PanopticNeRF-360: Panoptic Labels from 3D Annotations

Overview

Annotating panoptic and instance segmentation datasets is labor intensive. Many generative models and NeRF-based methods try to synthesize panoptic segmentation training data directly, but they often suffer from class ambiguity in object overlap regions. This article summarizes PanopticNeRF-360, an extension of PanopticNeRF that uses coarse 3D annotations to quickly generate large numbers of high-quality RGB images and panoptic segmentation labels from novel viewpoints. The authors report reducing annotation time from 1.5 h to 0.75 min (a 120x improvement).

1. Results demonstration

PanopticNeRF-360 targets panoptic segmentation, so the input images are captured with fisheye cameras. The full setup uses a front-facing stereo pair, two side-facing fisheye cameras, and coarse 3D annotations (cubes, ellipsoids, or polyhedra). From this input it generates continuous RGB renderings, panoptic segmentation, and instance segmentation across novel views.

The code has been released. The following summarizes the paper.

2. Abstract

Training perception systems for autonomous driving requires extensive annotation. Manual labeling in 2D images is highly labor intensive. Existing datasets provide dense annotations for prerecorded sequences but lack coverage for rarely seen viewpoints, which can limit the generalization of perception models. This work introduces PanopticNeRF-360, a method that combines coarse 3D annotations with noisy 2D semantic cues to produce consistent panoptic labels and high-quality images from arbitrary viewpoints. The key idea is to leverage the complementary strengths of 3D and 2D priors to mutually improve geometry and semantics.

3. Method

Goal

Both PanopticNeRF and PanopticNeRF-360 aim to reduce the cost of panoptic and instance segmentation labeling by enabling automatic or semi-automatic annotation.

Main idea

The core framework uses NeRF because of its strong novel-view synthesis capability. The method constructs 3D semantic and instance fields to render numerous panoptic and instance segmentation annotations.
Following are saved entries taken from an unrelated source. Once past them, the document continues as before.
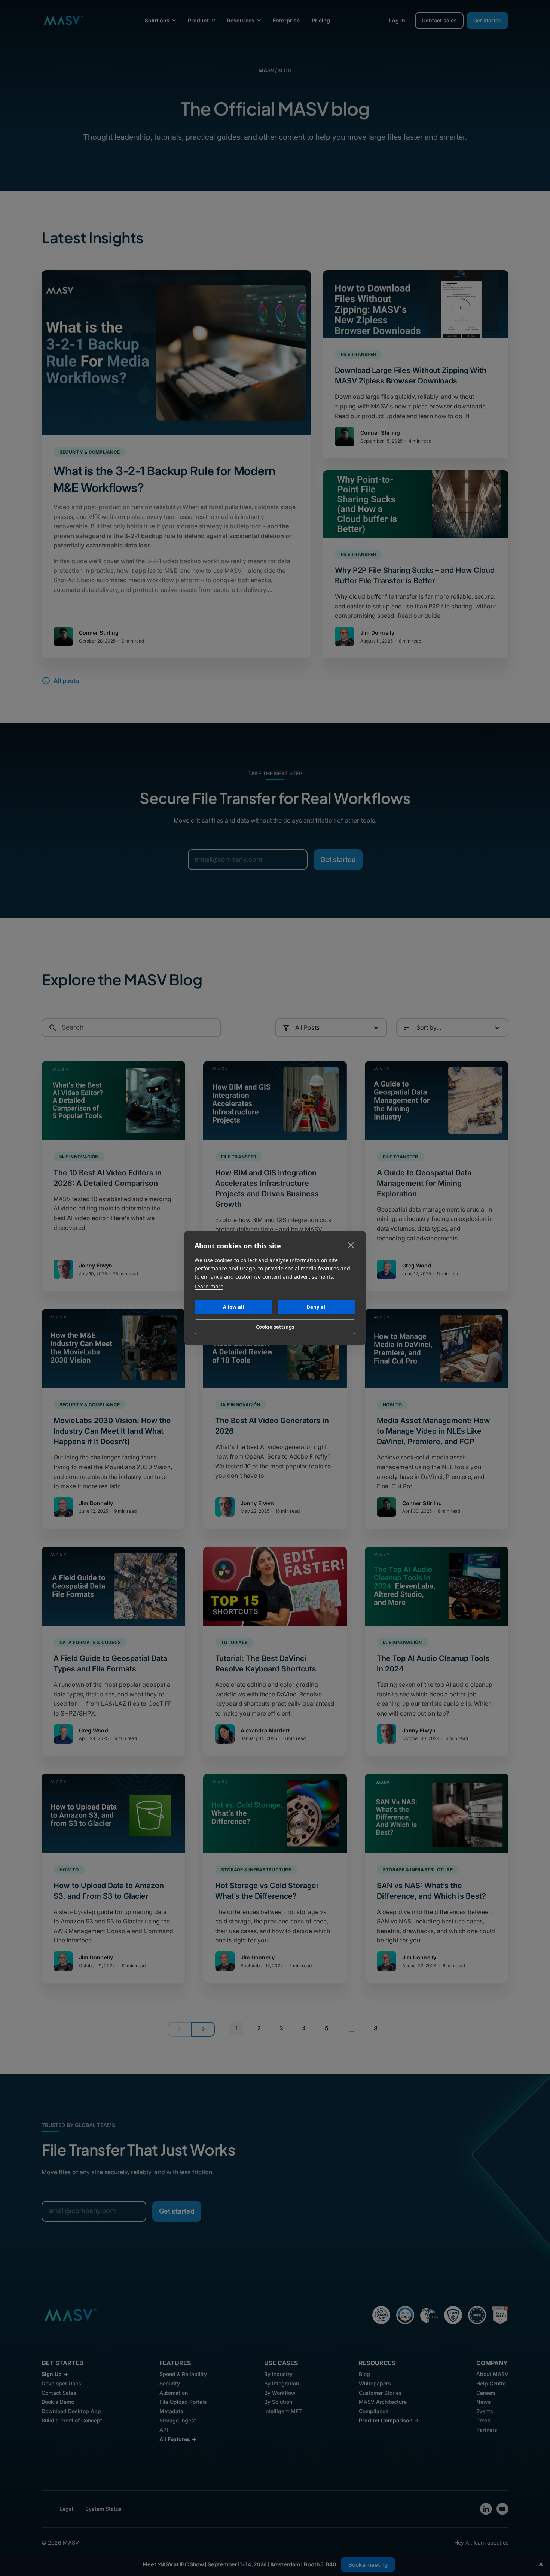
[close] (351, 1245)
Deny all (316, 1307)
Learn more (209, 1286)
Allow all (233, 1307)
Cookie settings (275, 1327)
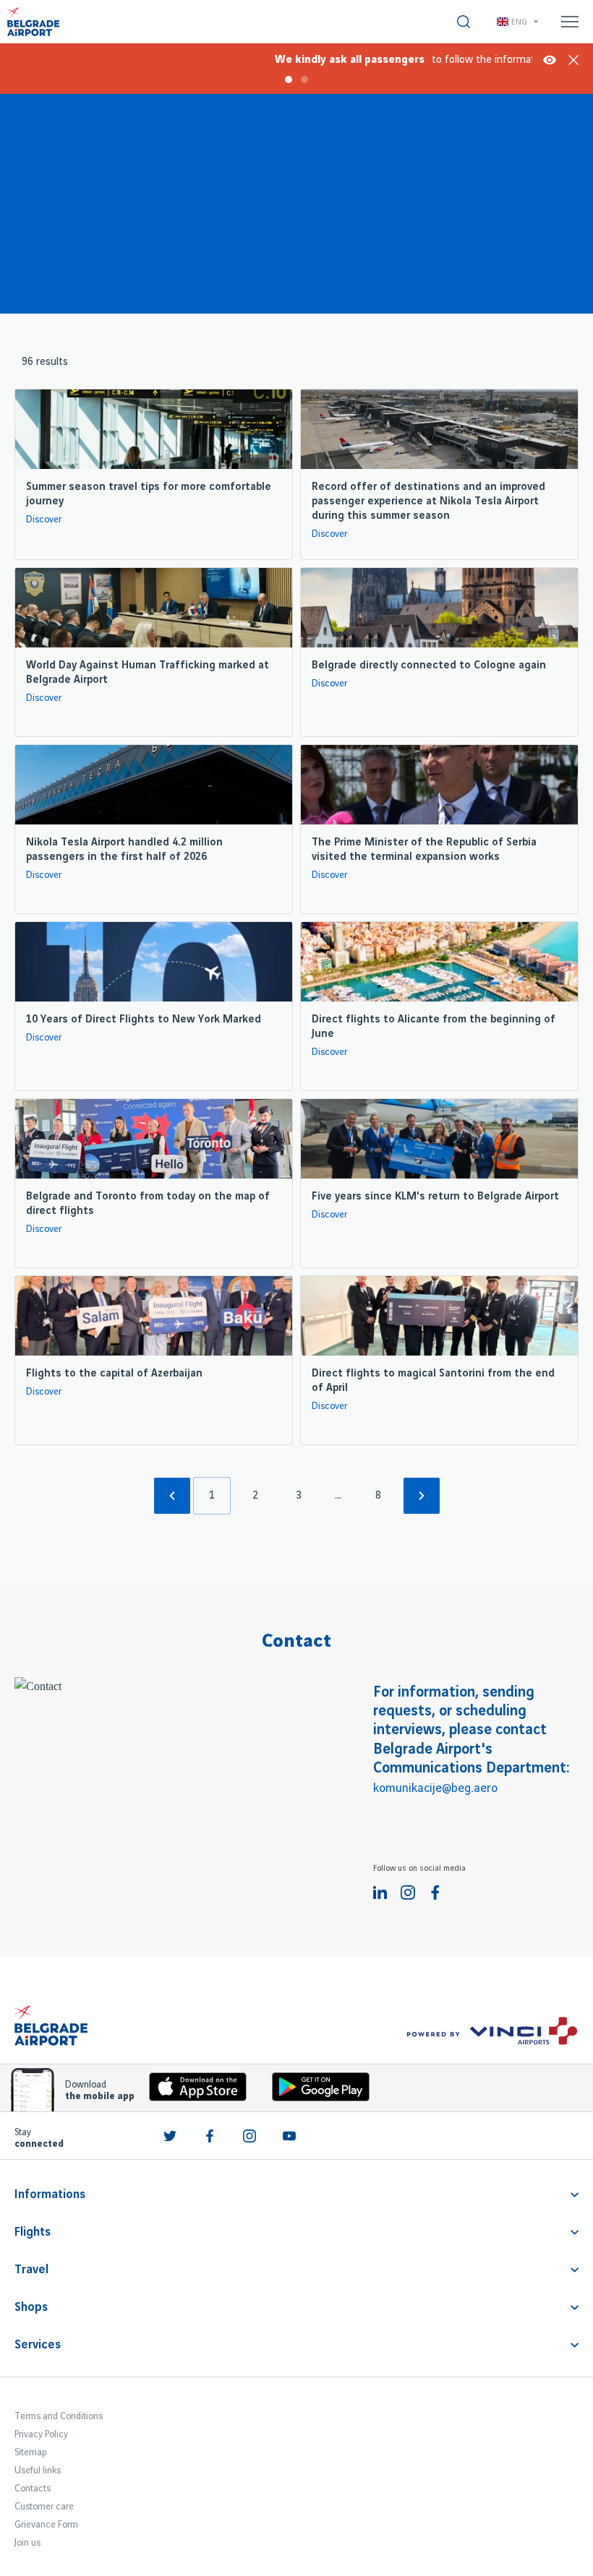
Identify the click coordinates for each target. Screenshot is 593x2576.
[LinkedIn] (380, 1892)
Rather than focusing on modifying NeRF architecture, the paper uses NeRF renderings to drive a joint optimization process.

PanopticNeRF-360 architecture

Inputs are a front-facing stereo pair, two side fisheye cameras, and coarse 3D annotations (cubes, ellipsoids, or polyhedra). For each spatial point x, two MLPs and a hash grid are used to model geometry, semantics, and appearance, producing two feature vectors (f1 and f2) that are then combined. The system maintains two semantic fields: a fixed semantic field derived from the coarse 3D annotations and a learnable semantic field. Each semantic field is rendered to produce 2D semantic labels. A fixed 3D instance field is also rendered to produce 2D panoptic segmentation. The instance and panoptic outputs rendered from the fixed fields are used as pseudo-ground truth to guide geometry optimization (the optimized quantity is volumetric density in the semantic field). A joint geometry-semantic optimization is performed to resolve class ambiguity in overlapping regions of the 3D scene.
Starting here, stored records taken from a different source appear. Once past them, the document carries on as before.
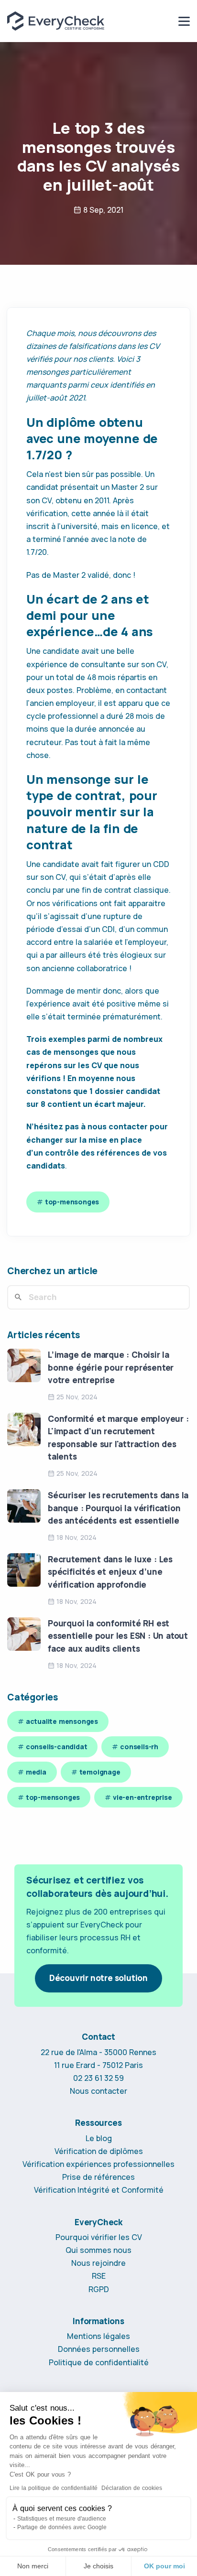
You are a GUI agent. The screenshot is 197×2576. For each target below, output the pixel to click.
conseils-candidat (57, 1746)
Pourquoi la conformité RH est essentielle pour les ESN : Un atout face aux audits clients (118, 1636)
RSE (99, 2276)
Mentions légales (98, 2336)
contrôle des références (92, 1152)
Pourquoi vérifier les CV (98, 2237)
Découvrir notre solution (98, 1977)
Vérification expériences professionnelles (98, 2164)
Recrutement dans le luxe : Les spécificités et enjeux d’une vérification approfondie (110, 1572)
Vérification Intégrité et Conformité (99, 2190)
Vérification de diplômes (99, 2151)
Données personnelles (99, 2349)
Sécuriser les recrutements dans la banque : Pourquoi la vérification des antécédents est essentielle (118, 1508)
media (36, 1771)
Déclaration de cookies (131, 2488)
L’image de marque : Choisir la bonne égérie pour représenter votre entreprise (111, 1367)
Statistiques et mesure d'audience (61, 2518)
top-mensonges (72, 1201)
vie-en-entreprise (142, 1797)
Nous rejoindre (98, 2263)
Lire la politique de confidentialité (54, 2488)
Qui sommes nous (98, 2250)
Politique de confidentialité (99, 2362)
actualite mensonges (62, 1721)
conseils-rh (139, 1746)
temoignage (99, 1771)
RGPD (98, 2289)
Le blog (99, 2138)
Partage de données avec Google (62, 2527)
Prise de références (98, 2177)
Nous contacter (98, 2091)
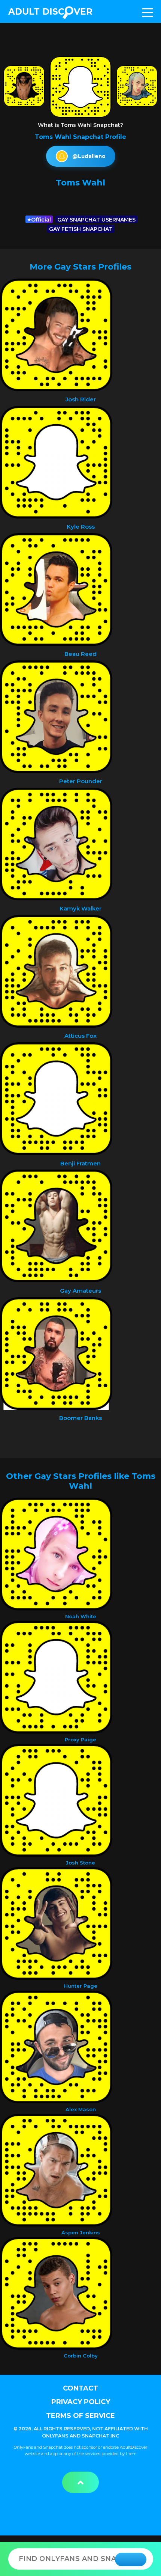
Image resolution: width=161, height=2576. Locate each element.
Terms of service (80, 2416)
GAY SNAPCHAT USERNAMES (96, 219)
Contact (80, 2388)
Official (41, 219)
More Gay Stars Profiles (80, 267)
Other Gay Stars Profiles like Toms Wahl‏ (80, 1481)
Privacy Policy (80, 2402)
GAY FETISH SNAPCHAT (81, 229)
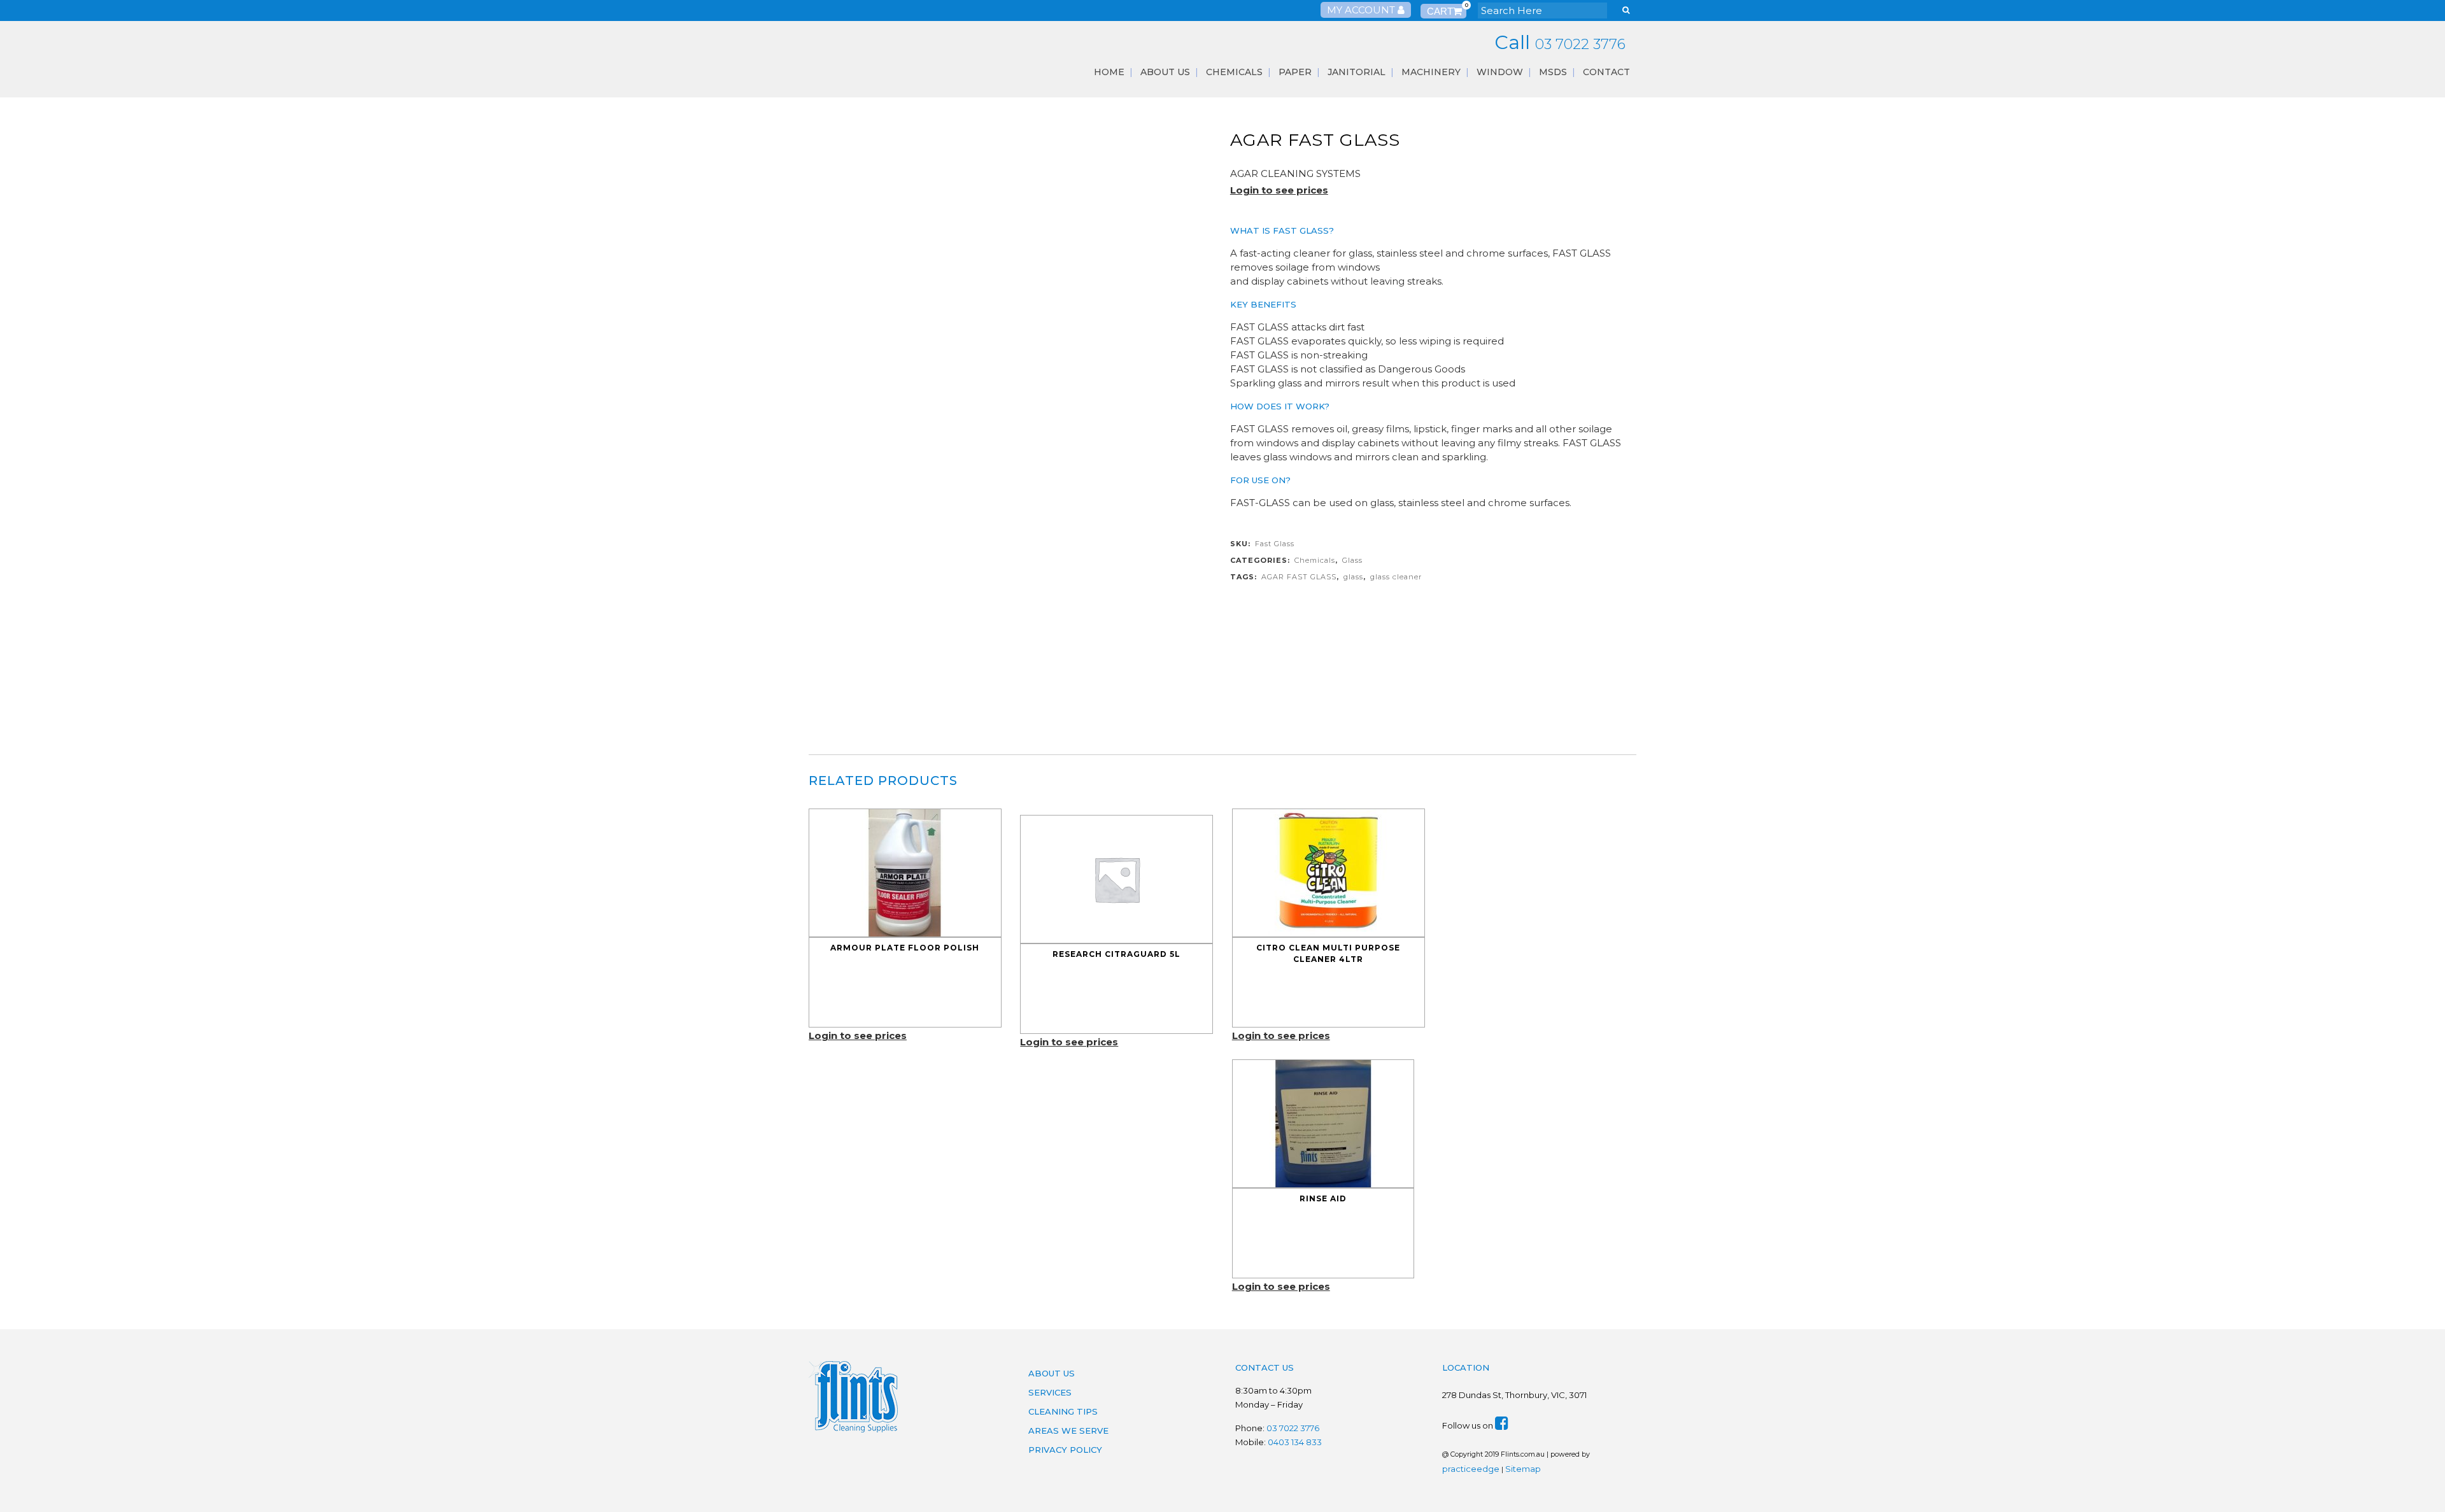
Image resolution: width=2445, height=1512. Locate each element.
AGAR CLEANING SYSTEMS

The paper contributes two main points: it is the first method to generate high-quality panoptic segmentation from coarse 3D labels, and it proposes two optimization strategies to jointly refine geometry and semantic predictions.

4. Experiments

Experiments were conducted on the KITTI-360 dataset with comparisons to other 3D-to-2D and 2D-to-2D label transfer methods. Training used a single NVIDIA RTX 3090 GPU.

In quantitative 3D-to-2D semantic label transfer, PanopticNeRF-360 achieved the highest mIoU and accuracy. Compared to a CRF-based baseline, it improved mIoU by 2.4% and accuracy by 11.9%.

Qualitative comparisons show improved predictions in low-texture, exposure-challenged, and overlapping regions.

5. Conclusion

PanopticNeRF-360 extends PanopticNeRF to rapidly generate many novel-view panoptic labels and RGB images using coarse 3D annotations. Its geometry-semantic joint optimization helps resolve class ambiguity in overlapping regions, which has value for dataset annotation. The approach still requires coarse 3D annotations, which themselves require effort to produce; a remaining question is whether comparable 2D segmentation labels can be generated without any 3D coarse annotations.